### [Saved entries]
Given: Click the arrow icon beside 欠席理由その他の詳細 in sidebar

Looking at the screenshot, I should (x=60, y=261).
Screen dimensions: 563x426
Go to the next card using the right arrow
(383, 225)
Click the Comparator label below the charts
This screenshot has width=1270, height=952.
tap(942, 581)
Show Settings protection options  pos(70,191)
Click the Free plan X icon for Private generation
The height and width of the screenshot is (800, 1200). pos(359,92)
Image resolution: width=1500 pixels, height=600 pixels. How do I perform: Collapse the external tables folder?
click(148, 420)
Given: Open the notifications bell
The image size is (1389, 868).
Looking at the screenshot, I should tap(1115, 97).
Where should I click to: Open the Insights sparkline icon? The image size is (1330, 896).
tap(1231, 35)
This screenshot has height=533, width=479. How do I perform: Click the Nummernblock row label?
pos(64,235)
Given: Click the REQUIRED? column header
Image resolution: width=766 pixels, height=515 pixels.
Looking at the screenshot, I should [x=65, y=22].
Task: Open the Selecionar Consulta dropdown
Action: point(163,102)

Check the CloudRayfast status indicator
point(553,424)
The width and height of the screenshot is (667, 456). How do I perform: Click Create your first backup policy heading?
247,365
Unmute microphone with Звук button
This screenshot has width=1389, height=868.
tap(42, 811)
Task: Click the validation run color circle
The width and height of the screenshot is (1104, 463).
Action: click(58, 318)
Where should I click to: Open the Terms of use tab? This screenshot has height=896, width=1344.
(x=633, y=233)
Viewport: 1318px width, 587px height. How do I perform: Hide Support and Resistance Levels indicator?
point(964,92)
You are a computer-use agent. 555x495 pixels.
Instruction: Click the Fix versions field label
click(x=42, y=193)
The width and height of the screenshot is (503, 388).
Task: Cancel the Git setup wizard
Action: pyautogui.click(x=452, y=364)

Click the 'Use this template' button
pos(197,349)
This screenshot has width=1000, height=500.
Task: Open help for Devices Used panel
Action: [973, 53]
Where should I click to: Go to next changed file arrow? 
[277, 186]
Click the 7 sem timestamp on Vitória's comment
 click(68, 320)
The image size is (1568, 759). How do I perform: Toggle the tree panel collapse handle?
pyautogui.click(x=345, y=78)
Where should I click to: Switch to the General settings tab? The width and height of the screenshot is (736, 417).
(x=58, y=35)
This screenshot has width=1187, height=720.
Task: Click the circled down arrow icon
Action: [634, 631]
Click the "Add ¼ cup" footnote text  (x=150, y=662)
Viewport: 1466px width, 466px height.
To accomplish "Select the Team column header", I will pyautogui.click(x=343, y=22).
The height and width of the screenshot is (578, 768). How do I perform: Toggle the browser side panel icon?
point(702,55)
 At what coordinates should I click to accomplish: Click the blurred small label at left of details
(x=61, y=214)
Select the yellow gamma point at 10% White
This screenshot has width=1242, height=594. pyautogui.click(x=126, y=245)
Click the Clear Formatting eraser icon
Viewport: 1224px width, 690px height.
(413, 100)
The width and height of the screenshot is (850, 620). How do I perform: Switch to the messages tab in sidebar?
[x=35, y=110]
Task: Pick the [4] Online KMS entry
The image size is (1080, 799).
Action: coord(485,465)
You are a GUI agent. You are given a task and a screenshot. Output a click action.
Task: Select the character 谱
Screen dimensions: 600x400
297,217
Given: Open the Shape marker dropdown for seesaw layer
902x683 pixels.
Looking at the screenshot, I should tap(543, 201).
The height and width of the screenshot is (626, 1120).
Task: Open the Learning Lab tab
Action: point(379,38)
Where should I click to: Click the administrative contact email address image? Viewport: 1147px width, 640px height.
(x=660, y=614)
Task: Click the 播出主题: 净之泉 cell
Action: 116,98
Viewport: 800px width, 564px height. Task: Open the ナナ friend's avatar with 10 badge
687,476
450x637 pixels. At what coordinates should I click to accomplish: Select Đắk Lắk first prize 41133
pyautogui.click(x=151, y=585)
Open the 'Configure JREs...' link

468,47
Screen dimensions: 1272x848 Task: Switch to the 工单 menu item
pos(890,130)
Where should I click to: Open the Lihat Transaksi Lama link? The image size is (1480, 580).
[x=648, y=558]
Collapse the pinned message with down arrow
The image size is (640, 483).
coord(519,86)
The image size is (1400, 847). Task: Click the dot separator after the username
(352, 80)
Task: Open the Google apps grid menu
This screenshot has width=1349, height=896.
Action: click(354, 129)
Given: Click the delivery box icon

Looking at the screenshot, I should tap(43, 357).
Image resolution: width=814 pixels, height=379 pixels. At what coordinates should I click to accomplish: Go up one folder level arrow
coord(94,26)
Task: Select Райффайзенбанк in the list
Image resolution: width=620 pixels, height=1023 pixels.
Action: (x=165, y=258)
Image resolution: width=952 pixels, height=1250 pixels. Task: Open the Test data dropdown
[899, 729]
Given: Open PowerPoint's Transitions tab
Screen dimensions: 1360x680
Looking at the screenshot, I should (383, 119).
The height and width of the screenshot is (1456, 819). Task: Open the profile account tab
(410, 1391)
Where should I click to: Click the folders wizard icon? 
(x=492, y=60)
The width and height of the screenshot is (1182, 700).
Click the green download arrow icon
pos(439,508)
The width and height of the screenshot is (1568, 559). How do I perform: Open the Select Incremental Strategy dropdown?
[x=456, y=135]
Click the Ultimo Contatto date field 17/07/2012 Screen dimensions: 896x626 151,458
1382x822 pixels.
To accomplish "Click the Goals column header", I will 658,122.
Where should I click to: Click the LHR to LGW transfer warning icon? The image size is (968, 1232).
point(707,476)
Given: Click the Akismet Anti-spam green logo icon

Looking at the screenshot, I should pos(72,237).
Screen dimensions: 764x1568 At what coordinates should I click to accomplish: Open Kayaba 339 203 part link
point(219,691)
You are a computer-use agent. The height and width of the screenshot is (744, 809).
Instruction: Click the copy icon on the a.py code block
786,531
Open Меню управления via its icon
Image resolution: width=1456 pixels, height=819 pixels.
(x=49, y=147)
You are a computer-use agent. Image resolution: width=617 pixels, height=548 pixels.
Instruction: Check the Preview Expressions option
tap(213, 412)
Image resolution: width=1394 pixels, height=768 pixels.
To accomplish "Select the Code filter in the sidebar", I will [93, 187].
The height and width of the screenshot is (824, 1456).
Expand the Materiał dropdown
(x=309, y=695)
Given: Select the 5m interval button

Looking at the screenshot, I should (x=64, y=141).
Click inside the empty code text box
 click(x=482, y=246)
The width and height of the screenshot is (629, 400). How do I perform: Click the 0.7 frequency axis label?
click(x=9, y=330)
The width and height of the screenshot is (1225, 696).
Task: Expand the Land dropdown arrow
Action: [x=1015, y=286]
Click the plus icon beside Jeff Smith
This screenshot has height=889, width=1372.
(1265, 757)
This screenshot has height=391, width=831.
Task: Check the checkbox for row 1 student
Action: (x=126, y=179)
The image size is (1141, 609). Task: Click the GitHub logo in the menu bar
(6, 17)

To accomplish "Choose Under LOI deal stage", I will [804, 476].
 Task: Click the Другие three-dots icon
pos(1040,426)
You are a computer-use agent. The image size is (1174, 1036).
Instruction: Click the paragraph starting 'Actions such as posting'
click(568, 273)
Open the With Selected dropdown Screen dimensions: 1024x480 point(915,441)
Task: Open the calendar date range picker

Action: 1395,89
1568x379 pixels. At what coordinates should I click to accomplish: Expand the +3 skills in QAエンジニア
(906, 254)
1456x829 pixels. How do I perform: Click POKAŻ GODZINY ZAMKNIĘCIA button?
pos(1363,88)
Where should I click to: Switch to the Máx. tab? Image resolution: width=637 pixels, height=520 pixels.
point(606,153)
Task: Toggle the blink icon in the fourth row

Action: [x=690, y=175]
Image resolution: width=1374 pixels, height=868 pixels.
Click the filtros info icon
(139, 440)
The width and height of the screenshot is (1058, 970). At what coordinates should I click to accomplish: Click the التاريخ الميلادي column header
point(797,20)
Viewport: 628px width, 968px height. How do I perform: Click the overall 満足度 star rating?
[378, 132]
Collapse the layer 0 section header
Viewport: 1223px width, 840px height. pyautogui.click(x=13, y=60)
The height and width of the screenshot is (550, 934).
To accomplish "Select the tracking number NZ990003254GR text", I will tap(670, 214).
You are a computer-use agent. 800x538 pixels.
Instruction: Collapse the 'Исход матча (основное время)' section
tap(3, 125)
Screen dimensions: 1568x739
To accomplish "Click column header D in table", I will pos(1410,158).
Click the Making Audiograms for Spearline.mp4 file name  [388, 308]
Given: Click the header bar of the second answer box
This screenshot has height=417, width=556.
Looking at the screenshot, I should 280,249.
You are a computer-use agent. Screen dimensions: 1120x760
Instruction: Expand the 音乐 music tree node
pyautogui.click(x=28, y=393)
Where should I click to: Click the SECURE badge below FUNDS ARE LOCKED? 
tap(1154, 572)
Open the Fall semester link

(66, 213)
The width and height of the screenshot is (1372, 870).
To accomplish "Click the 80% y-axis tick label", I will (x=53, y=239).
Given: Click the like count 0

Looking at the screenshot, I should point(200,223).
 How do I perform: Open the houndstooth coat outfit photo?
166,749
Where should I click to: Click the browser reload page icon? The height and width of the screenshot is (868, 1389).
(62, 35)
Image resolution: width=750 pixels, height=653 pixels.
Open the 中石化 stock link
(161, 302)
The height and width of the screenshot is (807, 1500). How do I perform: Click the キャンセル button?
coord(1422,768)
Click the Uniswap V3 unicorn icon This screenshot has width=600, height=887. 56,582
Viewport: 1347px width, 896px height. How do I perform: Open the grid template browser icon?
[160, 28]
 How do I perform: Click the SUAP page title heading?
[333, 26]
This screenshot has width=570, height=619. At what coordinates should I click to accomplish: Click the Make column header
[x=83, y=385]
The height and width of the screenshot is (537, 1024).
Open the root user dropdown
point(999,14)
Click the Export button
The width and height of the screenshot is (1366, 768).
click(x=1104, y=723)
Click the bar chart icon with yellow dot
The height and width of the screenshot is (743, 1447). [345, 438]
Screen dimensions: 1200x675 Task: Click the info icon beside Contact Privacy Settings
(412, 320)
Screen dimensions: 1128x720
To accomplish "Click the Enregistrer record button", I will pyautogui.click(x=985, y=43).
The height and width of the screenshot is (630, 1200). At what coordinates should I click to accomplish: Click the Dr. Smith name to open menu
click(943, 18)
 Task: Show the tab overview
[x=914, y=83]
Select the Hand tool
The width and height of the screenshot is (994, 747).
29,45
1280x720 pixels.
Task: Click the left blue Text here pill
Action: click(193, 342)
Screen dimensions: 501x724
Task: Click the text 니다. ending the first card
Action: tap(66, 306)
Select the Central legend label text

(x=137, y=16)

### [THE TASK]
Can you reproduce the rows above verbatim, from the line with "Given: Open the notifications bell" to the line with "pos(64,235)", including both of those lines?

### [SOLUTION BELOW]
Given: Open the notifications bell
The image size is (1389, 868).
Looking at the screenshot, I should tap(1115, 97).
Where should I click to: Open the Insights sparkline icon? The image size is (1330, 896).
tap(1231, 35)
This screenshot has height=533, width=479. How do I perform: Click the Nummernblock row label?
pos(64,235)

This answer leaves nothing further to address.